- What is required
Where does the string "chart" occur in the entries below? Copy every line where it does.

(Pixel coordinate grounding data)

----

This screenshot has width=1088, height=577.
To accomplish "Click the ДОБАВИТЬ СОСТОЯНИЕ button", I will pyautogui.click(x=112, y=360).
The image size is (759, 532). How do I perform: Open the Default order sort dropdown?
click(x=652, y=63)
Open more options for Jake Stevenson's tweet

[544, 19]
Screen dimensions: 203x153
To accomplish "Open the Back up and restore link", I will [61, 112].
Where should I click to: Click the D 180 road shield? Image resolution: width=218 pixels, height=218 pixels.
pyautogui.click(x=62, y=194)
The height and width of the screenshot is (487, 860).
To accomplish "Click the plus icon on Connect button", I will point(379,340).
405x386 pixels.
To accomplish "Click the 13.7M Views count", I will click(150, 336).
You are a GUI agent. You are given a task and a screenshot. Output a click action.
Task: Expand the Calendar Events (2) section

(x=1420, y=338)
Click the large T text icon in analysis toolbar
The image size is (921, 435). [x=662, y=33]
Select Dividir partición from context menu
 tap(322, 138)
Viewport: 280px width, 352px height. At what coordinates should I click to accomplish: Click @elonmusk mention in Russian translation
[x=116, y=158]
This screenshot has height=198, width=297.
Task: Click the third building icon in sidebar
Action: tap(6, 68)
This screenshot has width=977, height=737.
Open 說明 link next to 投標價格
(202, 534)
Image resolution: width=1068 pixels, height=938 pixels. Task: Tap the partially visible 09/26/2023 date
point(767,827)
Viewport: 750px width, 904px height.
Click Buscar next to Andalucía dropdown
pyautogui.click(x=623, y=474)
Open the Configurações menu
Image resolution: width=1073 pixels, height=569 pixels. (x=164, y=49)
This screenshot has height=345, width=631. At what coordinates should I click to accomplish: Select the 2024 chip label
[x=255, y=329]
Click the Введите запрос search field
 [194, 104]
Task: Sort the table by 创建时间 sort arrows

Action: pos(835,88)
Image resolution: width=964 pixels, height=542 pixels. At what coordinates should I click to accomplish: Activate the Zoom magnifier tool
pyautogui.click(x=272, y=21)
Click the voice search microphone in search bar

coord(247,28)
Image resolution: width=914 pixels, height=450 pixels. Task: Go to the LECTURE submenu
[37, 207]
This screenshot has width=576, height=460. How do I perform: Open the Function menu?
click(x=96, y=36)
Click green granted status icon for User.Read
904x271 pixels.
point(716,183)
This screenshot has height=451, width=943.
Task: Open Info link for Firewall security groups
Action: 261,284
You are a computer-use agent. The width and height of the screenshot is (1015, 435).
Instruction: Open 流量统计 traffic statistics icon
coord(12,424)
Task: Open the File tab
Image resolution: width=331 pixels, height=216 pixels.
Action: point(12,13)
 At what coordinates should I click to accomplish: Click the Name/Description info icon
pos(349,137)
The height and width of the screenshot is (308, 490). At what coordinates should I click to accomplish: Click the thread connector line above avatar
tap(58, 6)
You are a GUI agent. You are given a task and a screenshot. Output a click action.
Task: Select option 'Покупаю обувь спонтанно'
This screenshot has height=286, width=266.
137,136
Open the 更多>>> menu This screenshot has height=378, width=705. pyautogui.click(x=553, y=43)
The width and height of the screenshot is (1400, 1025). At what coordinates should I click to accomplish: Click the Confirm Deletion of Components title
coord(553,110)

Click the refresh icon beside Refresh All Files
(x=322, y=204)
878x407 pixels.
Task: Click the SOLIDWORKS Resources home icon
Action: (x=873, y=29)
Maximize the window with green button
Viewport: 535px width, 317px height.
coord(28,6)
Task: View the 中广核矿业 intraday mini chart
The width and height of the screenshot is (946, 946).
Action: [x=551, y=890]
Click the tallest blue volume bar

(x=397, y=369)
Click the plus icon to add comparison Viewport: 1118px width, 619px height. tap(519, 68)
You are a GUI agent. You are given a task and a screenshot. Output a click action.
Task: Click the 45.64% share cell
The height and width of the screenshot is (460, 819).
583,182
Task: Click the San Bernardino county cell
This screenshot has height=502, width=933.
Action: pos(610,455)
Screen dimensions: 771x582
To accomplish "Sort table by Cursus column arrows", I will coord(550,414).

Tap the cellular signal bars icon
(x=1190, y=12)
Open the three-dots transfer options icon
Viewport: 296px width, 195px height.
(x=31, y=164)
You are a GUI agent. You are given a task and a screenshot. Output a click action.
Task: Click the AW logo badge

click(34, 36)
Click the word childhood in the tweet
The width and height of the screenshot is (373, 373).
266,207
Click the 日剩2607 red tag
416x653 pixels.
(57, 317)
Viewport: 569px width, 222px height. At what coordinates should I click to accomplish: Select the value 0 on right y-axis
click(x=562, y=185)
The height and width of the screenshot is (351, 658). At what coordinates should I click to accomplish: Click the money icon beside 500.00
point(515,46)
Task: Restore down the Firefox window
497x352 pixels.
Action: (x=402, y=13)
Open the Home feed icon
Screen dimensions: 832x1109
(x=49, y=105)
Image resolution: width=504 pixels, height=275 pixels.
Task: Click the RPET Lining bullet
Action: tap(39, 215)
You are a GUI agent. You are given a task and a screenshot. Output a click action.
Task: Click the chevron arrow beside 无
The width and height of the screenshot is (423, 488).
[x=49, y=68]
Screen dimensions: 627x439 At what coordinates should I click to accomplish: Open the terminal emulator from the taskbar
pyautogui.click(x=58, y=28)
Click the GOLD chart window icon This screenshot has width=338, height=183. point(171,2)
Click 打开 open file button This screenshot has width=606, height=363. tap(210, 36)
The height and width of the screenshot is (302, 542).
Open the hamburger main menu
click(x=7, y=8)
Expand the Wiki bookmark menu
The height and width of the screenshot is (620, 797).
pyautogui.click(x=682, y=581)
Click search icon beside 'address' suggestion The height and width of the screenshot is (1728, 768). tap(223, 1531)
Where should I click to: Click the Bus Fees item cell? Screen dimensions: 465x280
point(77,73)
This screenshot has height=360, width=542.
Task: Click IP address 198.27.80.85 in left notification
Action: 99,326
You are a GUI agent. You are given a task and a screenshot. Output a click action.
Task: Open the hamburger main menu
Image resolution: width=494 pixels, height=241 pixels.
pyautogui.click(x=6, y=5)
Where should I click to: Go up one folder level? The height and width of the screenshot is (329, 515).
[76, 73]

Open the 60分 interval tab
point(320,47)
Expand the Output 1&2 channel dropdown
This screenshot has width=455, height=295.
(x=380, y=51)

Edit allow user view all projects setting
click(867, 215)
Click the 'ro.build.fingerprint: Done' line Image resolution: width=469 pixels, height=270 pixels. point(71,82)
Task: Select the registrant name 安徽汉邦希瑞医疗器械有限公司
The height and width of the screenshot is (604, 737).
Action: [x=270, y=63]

----

- Completed exercise
Task: View the 中广核矿业 intraday mini chart
Click the GOLD chart window icon This screenshot has width=338, height=183. point(171,2)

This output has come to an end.